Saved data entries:
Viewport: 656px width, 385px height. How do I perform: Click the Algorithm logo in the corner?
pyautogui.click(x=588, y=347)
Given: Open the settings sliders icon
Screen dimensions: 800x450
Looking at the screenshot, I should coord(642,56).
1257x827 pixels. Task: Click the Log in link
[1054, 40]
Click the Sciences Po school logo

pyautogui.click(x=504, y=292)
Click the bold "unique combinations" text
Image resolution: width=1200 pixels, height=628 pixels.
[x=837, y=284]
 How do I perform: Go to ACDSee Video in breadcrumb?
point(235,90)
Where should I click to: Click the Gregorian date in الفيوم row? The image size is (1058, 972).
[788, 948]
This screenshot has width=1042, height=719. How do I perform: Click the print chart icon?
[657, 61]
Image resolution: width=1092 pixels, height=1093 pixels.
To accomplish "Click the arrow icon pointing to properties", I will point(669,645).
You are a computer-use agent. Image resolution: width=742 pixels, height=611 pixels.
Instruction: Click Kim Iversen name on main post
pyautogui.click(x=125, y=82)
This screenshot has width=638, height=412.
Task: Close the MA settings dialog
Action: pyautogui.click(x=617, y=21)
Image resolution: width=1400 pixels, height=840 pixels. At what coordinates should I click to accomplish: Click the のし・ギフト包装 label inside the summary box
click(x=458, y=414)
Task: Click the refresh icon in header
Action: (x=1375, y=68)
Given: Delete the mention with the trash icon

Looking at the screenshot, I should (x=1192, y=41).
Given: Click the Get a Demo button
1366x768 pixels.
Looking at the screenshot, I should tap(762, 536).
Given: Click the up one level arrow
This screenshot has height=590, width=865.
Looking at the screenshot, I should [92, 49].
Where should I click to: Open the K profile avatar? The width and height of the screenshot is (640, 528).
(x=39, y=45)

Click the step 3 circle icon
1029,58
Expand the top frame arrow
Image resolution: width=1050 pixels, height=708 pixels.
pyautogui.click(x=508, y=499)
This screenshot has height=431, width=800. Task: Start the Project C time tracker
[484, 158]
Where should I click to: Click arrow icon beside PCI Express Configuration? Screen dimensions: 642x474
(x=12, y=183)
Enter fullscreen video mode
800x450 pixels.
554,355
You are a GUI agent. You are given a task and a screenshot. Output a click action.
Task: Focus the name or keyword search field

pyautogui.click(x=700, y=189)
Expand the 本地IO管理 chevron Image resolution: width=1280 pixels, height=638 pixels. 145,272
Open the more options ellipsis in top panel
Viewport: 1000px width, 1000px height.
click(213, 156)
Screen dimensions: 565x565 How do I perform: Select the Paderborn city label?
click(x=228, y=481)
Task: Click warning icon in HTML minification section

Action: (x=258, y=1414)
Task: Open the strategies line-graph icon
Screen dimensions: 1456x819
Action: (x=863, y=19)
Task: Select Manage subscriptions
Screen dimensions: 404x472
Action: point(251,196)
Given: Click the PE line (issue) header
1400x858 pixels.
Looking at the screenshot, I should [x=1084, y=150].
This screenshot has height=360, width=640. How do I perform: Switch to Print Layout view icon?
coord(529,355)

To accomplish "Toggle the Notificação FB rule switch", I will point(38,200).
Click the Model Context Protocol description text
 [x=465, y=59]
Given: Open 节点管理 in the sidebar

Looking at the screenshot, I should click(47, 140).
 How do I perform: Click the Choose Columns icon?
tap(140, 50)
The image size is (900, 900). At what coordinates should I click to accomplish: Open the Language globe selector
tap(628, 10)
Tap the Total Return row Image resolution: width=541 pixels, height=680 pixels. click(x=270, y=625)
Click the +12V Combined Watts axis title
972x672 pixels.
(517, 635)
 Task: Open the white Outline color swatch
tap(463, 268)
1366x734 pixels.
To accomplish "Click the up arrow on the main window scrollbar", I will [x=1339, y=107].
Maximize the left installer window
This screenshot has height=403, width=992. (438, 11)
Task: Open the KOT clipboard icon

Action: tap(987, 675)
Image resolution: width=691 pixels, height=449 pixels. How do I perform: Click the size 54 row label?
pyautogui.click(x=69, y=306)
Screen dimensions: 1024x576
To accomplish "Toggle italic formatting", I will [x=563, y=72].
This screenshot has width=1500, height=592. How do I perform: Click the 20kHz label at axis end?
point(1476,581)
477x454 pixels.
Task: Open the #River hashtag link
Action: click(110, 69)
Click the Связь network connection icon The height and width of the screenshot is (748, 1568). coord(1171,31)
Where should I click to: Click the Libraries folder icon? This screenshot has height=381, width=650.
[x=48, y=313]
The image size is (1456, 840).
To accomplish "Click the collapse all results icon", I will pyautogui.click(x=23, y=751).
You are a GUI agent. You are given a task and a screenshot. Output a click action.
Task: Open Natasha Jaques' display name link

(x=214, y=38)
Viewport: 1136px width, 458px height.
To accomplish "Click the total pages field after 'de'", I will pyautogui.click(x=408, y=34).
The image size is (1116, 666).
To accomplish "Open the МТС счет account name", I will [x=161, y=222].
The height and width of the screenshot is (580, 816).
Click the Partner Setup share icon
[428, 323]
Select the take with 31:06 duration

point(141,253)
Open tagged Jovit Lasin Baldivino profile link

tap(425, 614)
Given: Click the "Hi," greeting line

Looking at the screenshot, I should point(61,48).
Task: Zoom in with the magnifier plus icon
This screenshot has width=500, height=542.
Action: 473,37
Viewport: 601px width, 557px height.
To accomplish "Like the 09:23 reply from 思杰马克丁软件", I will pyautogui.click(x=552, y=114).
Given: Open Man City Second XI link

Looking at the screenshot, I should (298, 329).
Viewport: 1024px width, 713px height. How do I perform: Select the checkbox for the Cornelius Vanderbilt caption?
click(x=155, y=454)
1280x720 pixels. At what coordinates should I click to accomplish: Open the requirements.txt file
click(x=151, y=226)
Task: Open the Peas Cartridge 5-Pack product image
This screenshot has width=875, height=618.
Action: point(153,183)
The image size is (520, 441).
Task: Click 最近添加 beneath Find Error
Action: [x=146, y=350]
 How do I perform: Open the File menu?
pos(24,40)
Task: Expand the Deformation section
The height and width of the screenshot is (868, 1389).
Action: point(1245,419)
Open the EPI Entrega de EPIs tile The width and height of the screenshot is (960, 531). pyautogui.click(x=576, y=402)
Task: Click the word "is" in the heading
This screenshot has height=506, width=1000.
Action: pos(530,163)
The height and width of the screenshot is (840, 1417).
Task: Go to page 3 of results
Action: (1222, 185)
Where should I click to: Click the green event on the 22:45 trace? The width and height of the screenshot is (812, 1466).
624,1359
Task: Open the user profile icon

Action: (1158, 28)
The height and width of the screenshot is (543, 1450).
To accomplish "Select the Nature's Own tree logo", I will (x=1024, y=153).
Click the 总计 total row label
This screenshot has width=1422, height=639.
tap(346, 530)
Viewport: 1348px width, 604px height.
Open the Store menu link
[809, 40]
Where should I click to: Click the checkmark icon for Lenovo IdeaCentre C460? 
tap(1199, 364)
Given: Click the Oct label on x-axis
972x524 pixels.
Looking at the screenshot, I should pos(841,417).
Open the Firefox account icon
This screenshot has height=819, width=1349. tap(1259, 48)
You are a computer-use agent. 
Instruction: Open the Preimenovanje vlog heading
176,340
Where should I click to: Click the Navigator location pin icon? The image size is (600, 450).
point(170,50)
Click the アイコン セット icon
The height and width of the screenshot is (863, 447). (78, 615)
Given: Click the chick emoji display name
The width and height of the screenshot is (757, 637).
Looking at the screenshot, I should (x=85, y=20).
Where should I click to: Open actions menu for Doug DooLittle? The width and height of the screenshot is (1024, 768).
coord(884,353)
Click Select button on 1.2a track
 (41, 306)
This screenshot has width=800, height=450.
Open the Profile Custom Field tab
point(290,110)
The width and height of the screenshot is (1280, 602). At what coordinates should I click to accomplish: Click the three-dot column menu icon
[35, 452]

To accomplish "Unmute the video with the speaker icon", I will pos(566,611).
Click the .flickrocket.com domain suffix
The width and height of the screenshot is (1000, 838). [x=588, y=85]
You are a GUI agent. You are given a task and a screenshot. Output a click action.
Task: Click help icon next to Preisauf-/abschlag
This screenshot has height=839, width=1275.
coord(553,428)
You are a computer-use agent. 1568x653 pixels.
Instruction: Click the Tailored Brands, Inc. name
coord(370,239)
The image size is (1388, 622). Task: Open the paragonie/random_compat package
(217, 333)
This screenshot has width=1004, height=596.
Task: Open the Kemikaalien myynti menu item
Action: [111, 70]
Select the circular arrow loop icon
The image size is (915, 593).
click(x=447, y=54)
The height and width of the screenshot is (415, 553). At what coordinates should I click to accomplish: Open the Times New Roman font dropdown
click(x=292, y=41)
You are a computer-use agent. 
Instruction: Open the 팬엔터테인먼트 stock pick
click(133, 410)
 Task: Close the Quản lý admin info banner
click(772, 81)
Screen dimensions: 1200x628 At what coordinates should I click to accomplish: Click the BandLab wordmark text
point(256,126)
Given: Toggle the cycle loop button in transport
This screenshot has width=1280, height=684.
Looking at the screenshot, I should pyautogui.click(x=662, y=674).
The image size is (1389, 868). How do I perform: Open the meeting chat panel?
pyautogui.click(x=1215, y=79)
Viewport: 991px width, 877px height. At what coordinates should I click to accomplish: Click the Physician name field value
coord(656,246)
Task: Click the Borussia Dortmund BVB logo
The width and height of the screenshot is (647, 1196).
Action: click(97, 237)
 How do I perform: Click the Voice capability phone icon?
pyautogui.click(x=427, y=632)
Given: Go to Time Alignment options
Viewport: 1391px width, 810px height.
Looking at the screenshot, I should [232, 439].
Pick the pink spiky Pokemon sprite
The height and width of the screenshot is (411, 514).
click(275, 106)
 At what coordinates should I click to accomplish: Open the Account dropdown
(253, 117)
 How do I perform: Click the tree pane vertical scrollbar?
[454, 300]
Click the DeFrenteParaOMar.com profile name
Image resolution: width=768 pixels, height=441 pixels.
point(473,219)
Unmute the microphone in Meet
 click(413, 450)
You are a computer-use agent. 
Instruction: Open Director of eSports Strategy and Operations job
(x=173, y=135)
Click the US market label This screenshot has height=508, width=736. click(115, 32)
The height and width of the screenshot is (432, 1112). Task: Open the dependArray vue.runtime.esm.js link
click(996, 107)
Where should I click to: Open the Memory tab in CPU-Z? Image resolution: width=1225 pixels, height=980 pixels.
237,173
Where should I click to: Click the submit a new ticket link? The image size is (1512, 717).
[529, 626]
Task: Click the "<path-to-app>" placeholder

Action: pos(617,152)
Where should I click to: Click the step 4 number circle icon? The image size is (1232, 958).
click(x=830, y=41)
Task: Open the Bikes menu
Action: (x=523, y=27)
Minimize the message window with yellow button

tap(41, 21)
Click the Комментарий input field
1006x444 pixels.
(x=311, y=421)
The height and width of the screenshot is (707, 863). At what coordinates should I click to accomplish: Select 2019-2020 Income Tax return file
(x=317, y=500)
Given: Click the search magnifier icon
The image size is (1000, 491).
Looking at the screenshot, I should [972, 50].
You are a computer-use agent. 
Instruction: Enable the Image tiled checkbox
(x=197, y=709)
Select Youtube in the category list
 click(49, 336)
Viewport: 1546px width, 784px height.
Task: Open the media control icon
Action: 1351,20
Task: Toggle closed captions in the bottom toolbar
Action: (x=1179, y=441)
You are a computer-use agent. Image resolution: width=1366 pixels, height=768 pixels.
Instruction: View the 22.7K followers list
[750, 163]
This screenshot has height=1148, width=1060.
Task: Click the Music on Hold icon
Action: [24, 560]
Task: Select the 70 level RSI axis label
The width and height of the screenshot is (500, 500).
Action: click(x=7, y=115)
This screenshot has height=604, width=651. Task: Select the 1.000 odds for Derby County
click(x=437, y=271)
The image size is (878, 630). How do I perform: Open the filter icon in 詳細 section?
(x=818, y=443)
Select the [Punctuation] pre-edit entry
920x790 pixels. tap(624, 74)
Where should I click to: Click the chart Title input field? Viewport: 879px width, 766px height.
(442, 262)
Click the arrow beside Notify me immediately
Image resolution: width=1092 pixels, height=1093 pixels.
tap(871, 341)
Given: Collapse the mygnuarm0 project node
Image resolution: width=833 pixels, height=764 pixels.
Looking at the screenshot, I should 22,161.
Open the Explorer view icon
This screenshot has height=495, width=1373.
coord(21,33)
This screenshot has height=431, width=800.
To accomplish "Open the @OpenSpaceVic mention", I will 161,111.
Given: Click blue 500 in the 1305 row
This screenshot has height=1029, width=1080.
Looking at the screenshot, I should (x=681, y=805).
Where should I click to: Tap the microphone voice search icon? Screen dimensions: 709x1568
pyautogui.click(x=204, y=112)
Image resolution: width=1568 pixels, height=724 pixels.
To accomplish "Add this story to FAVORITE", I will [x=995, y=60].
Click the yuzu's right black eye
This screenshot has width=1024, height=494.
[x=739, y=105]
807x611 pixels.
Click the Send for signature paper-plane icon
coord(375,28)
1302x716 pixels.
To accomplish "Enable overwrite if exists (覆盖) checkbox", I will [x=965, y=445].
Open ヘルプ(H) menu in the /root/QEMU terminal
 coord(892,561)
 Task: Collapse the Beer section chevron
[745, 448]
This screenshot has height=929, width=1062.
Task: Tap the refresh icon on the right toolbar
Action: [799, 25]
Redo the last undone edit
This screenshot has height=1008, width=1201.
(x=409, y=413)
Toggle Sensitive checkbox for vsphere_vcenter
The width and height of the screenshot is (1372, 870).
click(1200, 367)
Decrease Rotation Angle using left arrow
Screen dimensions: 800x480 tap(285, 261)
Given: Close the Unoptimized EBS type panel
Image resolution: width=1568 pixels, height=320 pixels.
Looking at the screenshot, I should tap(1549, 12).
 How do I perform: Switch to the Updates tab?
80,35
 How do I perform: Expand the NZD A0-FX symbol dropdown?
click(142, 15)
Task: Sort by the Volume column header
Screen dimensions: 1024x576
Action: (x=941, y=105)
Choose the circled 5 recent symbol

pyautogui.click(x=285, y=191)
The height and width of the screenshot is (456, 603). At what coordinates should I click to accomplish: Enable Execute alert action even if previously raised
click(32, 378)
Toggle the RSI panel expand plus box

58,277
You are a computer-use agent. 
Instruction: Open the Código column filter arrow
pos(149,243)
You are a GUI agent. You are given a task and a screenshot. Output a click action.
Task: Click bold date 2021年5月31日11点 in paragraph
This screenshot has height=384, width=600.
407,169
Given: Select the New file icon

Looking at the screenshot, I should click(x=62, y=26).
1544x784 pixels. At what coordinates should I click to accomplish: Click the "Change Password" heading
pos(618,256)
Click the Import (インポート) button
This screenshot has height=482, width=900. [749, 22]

## [Required work]
Starting at the line above that holds "Click the Связь" and ending at the line that holds "The image size is (1456, 840).", transcribe each line exactly and include no other lines.

## [Answer section]
Click the Связь network connection icon The height and width of the screenshot is (748, 1568). coord(1171,31)
Where should I click to: Click the Libraries folder icon? This screenshot has height=381, width=650.
[x=48, y=313]
The image size is (1456, 840).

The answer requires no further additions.